▶ **WHAT YOU WILL DO**: Reproduce the stretch from "New York City Mayor Bill de Blasio calls" through "allegations against him." in the news article below about de Blasio and Cuomo, word for word.

New York City Mayor Bill de Blasio calls sexual harassment allegations against Cuomo 'disgusting' and says 'he can no longer serve as governor'
- New York City Mayor Bill de Blasio called for Gov. Andrew Cuomo's resignation on Thursday.
- "It is disgusting to me, and he can no longer serve as governor," de Blasio said.
- Cuomo and de Blasio have long feuded during their Empire State overlap.
New York City Mayor Bill de Blasio on Thursday blasted New York Gov. Andrew Cuomo over the string of sexual harassment allegations against him.
"It is disgusting to me, and he can no longer serve as governor," de Blasio said during a news conference. "It's as simple as that."
De Blasio's comments come after a sixth woman has accused Cuomo of sexual harassment. The Albany Times Union reported on Wednesday that an unnamed female staffer said Cuomo "aggressively groped her in a sexually charged manner" last year after she had been called to the Executive Mansion, his residence, to solve a technology issue. Once there, the governor allegedly closed the door, reached under her shirt and began to fondle her, a source with direct knowledge of the unnamed aide's claims told the The Albany Times Union.
"It's deeply troubling," de Blasio said. "The specific allegation that the governor called an employee of his - someone who he had power over - called them to a private place and then sexually assaulted her is absolutely unacceptable."
The women who have come forward in the past month have accused Cuomo of sexual harassment, inappropriate workplace behavior, and non-consensual advances while he has been governor and during his tenure as US Secretary of Housing and Urban Development under the Clinton administration.
Lawmakers across New York state have urged Cuomo to resign in light of the allegations, but the governor has said he will not step down. Fifty-nine New York Democrats released a joint letter on Thursday calling for his resignation.
In recent weeks Cuomo has also come under attack over his handling of the COVID-19 pandemic in nursing homes and safety issues on a billion-dollar bridge the governor named after his father.
Cuomo and de Blasio overlapped during their time at HUD in the Clinton years, but their relationship became publicly toxic over the course of the mayor's first term.
The Cuomo-de Blasio feud spilled over to New York's coronavirus response, with the governor often contradicting the mayor hours or even minutes after de Blasio would hold a press briefing.
The mayor also dug into Cuomo in mid-February as the governor's management style was coming under scrutiny, saying "bullying is nothing new" for Cuomo and that he had received threatening phone calls from him in the past.

▶ **PROVIDED MATERIAL**:
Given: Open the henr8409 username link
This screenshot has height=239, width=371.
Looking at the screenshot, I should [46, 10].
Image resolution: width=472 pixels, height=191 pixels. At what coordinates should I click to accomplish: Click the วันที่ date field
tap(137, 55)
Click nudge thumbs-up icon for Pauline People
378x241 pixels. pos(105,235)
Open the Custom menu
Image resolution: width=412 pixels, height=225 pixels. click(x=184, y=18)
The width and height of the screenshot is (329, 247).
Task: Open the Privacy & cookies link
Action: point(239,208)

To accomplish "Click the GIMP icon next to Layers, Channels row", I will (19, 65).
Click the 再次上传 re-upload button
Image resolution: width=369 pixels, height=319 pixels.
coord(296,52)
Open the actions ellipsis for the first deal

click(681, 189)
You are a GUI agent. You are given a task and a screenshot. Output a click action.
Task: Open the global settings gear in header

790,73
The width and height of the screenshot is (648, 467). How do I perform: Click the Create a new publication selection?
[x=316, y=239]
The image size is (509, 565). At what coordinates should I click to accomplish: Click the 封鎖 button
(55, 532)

...

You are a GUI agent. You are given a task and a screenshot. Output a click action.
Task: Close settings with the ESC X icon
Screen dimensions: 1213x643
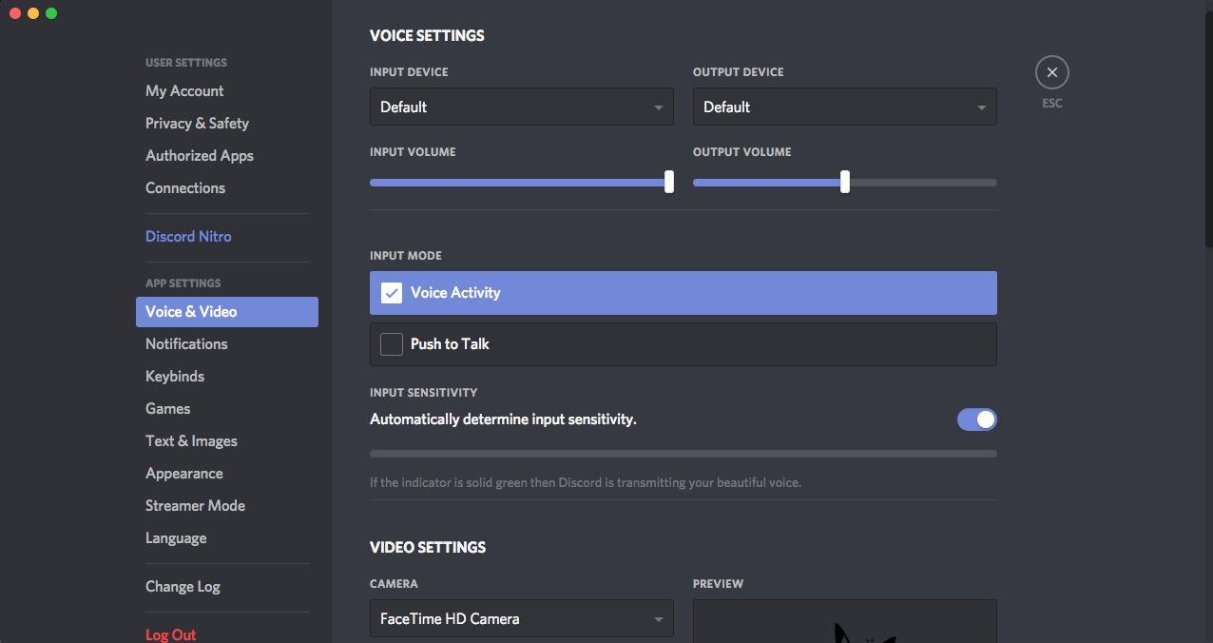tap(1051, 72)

▶ **ANSWER TO THIS EXERCISE**:
New York City Mayor Bill de Blasio calls sexual harassment allegations against Cuomo 'disgusting' and says 'he can no longer serve as governor'
- New York City Mayor Bill de Blasio called for Gov. Andrew Cuomo's resignation on Thursday.
- "It is disgusting to me, and he can no longer serve as governor," de Blasio said.
- Cuomo and de Blasio have long feuded during their Empire State overlap.
New York City Mayor Bill de Blasio on Thursday blasted New York Gov. Andrew Cuomo over the string of sexual harassment allegations against him.